When confronted with small projects, what do you experience feeling may be the break even point for storing data in simple text files, hash tables, etc., versus utilizing a real database? For small projects with simple data management needs, a genuine database is unnecessary complexity and violates YAGNI. However, sooner or later the complexness of the database is clearly worthwhile. What exactly are some signs that the issue is too complex for straightforward ad-hoc techniques and requires a genuine database?

Note: To individuals accustomed to enterprise conditions, this can most likely seem just like a strange question. However, my problem domain is bioinformatics. The majority of my programming is prototypes, not production code. I am mainly a website expert and secondarily a programmer. The majority of my code is formula-centric, not data management-centric. The objective of this is basically that i can work out how much work I would save over time basically learn how to use proper databases during my code rather than the greater ad-hoc techniques I typically use.

I believe sooner or later you'll miss the querying abilities of the database, but you can look at some plain and simple database options:

For me personally, the road is entered once I must query my data with techniques which involve greater than a single relationship. Relevant two flat data structures on disk is rather simple, but when we obtain beyond that, a collection-based language like SQL and formal database associations really reduce complexity.

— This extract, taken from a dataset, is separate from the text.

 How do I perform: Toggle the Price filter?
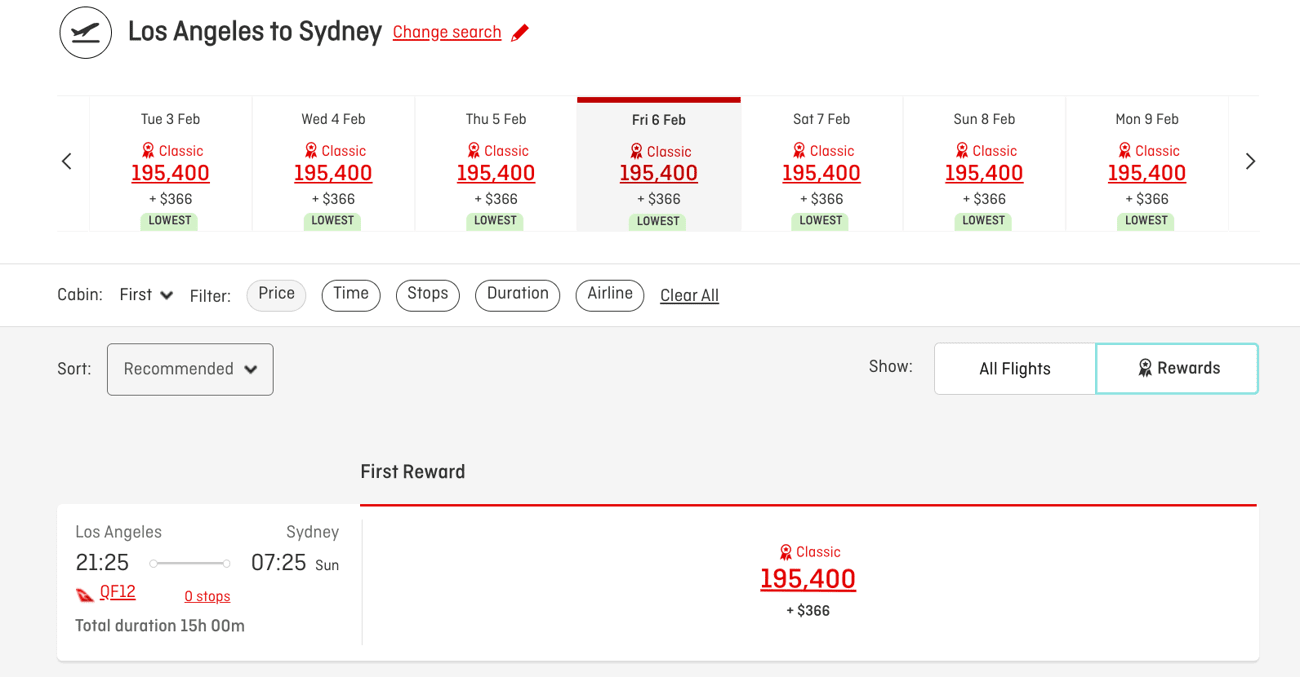tap(276, 295)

1) Concurrency. Have you got multiple people being able to access exactly the same dataset? Then it is going to get pretty involved to broker all the various visitors and authors inside a scalable fashion should you roll your personal system.

2) Formatting and associations: Is the data something which does not fit nicely right into a table structure? Lengthy nucleotide sequences and things like that? That isn't really easily tabular data.

Another example: Nobody would consider applying software like Illustrator to keep PSDs inside a relational format, since the data structures don't really lend themselves to that particular kind of storage or query pattern.

3) Acidity (kind of a corollary to #1): If Atomicity, Consistency, Integrity, and Sturdiness aren't challenges having a flat file, go having a flat file.

I'd only write my very own on-disk format under special conditions. Re-using another person's code is almost always faster.

For relational data, I'd use SQLite. For key/value pairs, I'd use BerkeleyDB (possibly via KiokuDB). For straightforward objects, I'd use JSON or YAML, but only when I only were built with a couple of.

With SQLite and BDB, "a genuine database" generally is two lines of code away. It's unequalled that.